O que sucedeu na passada sexta-feira durante o clássico entre FC Porto e Sporting CP foi deveras surreal, embaraçoso e vergonhoso para todos os intervenientes de um fenómeno cultural como é o Futebol. Não é nosso apanágio discutir momentos ou intervenções que não coabitem com o que deve ser a prática desportiva. No entanto, creio que o projeto Pensar o Jogo tem uma vocação de missão dentro do Desporto e, especialmente dentro do Futebol. Missão de olhar e refletir para e sobre o Desporto, de forma a alterar mentalidades, pensamentos e/ou formas de agir.


O clima de instabilidade vivido ao longo dos 90 minutos com destaque para as constantes quezílias entre jogadores, tentativas de iludir e influenciar o árbitro, perdas de tempo e para os tristes momentos pós o apito final, demonstram um querer ganhar a todo o custo.
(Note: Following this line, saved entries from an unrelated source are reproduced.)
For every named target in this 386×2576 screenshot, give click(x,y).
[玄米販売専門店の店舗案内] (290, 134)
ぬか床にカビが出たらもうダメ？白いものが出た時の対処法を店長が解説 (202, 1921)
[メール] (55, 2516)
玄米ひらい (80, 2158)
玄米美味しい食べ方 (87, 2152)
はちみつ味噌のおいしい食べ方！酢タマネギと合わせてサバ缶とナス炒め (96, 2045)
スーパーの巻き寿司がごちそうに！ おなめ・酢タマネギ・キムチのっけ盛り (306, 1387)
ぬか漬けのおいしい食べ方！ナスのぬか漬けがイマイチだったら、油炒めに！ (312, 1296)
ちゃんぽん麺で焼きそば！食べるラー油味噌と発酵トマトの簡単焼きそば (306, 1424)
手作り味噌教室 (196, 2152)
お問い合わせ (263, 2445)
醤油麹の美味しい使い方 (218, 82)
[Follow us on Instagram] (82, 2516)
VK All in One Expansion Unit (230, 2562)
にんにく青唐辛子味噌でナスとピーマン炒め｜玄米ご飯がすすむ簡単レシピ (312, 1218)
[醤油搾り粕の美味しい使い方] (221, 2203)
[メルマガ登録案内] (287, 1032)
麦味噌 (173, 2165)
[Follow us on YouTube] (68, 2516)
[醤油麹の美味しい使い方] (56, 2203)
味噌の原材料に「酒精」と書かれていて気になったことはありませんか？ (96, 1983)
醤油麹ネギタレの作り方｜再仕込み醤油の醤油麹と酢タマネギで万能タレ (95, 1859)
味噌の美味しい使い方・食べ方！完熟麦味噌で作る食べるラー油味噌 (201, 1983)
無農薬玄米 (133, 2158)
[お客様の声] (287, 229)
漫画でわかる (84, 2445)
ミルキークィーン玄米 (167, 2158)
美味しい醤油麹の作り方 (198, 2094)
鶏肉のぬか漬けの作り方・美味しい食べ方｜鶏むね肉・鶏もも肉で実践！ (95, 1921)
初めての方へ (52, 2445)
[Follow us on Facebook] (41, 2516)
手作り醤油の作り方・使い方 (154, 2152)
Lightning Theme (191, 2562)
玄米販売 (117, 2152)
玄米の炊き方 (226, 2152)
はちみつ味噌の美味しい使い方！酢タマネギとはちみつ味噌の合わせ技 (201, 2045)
Todo o jogo teve carregado de momentos em que não se quis jogar, em que as entradas tinham a intencionalidade de agredir o adversário, em que a pressão e intimidação sobre o árbitro era constante, em que houve ameaças à integridade física, em que até dirigentes e responsáveis pela organização do jogo trocavam gestos pouco amigáveis com todos aqueles que vissem pela frente.


Até que ponto o Futebol Português vai esperar para desenvolver uma mudança profunda? Onde começa a mudança de mentalidades que tanto se insiste?

O Professor Manuel Sérgio dizia numa daquelas suas frases que marcam e levam a uma constante reflexão que "a mudança no Futebol é cultural". É exatamente aqui que se encontra a brecha que permite situações lamentáveis como as do Estádio do Dragão continuem a acontecer.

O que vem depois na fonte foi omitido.